» **Items**
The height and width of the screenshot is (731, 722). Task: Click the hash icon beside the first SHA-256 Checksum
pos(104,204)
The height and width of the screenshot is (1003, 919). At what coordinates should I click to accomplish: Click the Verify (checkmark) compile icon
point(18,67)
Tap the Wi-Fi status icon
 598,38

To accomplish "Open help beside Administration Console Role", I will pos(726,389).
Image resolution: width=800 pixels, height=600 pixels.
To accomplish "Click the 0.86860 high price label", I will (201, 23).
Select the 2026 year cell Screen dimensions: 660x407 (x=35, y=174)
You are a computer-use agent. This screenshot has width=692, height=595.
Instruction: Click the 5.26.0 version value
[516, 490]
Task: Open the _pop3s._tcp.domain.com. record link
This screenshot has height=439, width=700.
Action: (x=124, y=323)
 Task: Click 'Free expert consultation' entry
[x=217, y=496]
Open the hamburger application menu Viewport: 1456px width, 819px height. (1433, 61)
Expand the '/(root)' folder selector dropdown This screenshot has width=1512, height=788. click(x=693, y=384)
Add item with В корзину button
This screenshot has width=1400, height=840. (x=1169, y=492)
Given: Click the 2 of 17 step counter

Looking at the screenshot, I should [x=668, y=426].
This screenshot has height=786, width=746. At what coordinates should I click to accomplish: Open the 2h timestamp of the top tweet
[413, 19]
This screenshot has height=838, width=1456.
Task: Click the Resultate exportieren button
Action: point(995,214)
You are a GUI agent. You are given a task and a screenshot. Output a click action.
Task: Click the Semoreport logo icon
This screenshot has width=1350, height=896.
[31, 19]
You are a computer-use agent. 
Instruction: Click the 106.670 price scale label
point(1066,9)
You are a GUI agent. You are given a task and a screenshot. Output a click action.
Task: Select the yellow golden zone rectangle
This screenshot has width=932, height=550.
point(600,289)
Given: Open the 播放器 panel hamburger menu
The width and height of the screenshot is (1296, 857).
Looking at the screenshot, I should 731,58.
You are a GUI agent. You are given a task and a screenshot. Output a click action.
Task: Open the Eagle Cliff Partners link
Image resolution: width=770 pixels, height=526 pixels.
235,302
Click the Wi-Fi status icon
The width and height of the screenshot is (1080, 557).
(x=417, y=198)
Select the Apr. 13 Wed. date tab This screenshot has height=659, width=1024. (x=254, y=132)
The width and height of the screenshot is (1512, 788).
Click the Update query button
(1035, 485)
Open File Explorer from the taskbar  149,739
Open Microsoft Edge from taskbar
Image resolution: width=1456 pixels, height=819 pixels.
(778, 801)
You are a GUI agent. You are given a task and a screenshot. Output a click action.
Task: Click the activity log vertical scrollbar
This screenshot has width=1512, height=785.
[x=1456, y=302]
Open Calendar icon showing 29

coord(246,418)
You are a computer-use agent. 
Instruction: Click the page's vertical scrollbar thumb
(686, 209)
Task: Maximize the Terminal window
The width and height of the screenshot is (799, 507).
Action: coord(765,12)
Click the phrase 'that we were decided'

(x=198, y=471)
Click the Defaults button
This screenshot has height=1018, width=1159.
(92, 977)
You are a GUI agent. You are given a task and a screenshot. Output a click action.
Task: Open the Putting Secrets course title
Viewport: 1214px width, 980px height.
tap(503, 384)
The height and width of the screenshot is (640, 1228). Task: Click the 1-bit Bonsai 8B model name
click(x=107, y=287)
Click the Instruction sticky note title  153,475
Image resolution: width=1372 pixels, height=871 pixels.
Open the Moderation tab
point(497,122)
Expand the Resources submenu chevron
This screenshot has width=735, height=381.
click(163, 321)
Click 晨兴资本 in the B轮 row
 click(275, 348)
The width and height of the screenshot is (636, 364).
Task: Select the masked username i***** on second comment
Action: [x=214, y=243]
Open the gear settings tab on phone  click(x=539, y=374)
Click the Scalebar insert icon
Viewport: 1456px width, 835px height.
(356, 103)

» **Job**
Copy out the portion of the listing above that opens with the line containing "Given: Click the 2 of 17 step counter" and closes with the line containing "Action: point(995,214)", including both of those lines.

» **Result of the task**
Given: Click the 2 of 17 step counter

Looking at the screenshot, I should [x=668, y=426].
This screenshot has height=786, width=746. At what coordinates should I click to accomplish: Open the 2h timestamp of the top tweet
[413, 19]
This screenshot has height=838, width=1456.
Task: Click the Resultate exportieren button
Action: point(995,214)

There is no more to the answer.